Ainscough claimed that Ian Gawler's book, You can Conquer Cancer, was a major influence on her when she was initially diagnosed with cancer. Immediately before going to the Gerson clinic in Mexico in 2010, Ainscough and her partner Tallon Pamenter stayed at The Gawler Foundation. Afterwards, Ainscough wrote: "Last month I spent 10 days at the Gawler Foundation in Melbourne learning all about how to heal myself. It was the most beneficial 10 days of my life". Gawler Foundation founder Ian Gawler is a former veterinarian who survived cancer after surgical treatment, radiotherapy, and chemotherapy. Gawler claims to have overcome a secondary diagnosis of terminal metastatic cancer with a combination of Gerson Therapy and meditation. However, there was no biopsy taken to confirm the secondary cancer diagnosis, and experts have since attributed Gawler's symptoms to advanced tuberculosis—which he also received medical treatment for at the time—rather than secondary bone cancer.

===Sharyn Ainscough===
In April 2011, Jessica's mother, Sharyn Ainscough, was diagnosed with breast cancer.
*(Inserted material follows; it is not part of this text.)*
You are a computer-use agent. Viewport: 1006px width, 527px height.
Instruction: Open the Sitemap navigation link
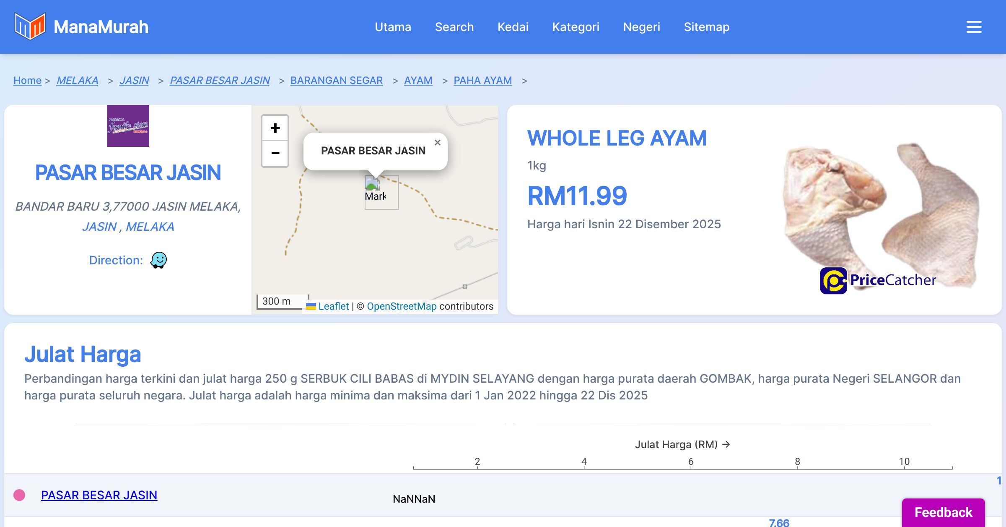pos(706,27)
Sharyn also refused all conventional treatment instead opting to join her daughter in Gerson Therapy. Sharyn Ainscough died in October 2013, two and a half years after diagnosis, in line with expectations for untreated breast cancer. At the time of her death, it was widely reported that "Sharyn followed her daughter in advocating Gerson therapy after being diagnosed with breast cancer".

==Death==
In December 2014, Ainscough wrote in her blog that she had returned to conventional medical care to treat a large fungating tumour under her left shoulder that had been bleeding non-stop for ten months, leaving her weak and uncomfortable. Under the care of an oncologist, Ainscough received six weeks of radiation therapy in the final weeks of her life, ultimately dying on 26 February 2015.

Responding to Ainscough's death, John Dwyer of Friends of Science in Medicine warned of the risk of bowel perforation associated with coffee enemas and said: "There is no credible scientific evidence for any of these alternative treatments that claim to cure cancer," adding that "it can be difficult for people to tell what claims are unscientific and what are not". Whether Ainscough ever directly claimed to have cured her cancer is difficult to ascertain as her blog, "The Wellness Warrior," with 1.5 million followers, has been deleted. However, examples of Ainscough alluding to Gerson Therapy successfully treating her cancer can be found. In an article titled "I'm healing myself from cancer naturally" written by Ainscough for the teen magazine she once edited, Ainscough wrote: "I am ecstatic to report that it has worked for me. I have had no cancer spread, no more lumps pop up (they were popping up rapidly before) and I can actually see some of my tumors coming out through my skin and disappearing." It was reported that Ainscough earned "six figures" in income from the "Wellness Warrior" brand.

==In media==
The character of Milla Blake (portrayed by Alycia Debnam-Carey), in the Netflix series about Australian scammer Belle Gibson, Apple Cider Vinegar, was allegedly inspired by Ainscough, among other wellness influencers.

==Publication==
- Make Peace With Your Plate, published 25 September 2013, by Hay House Inc.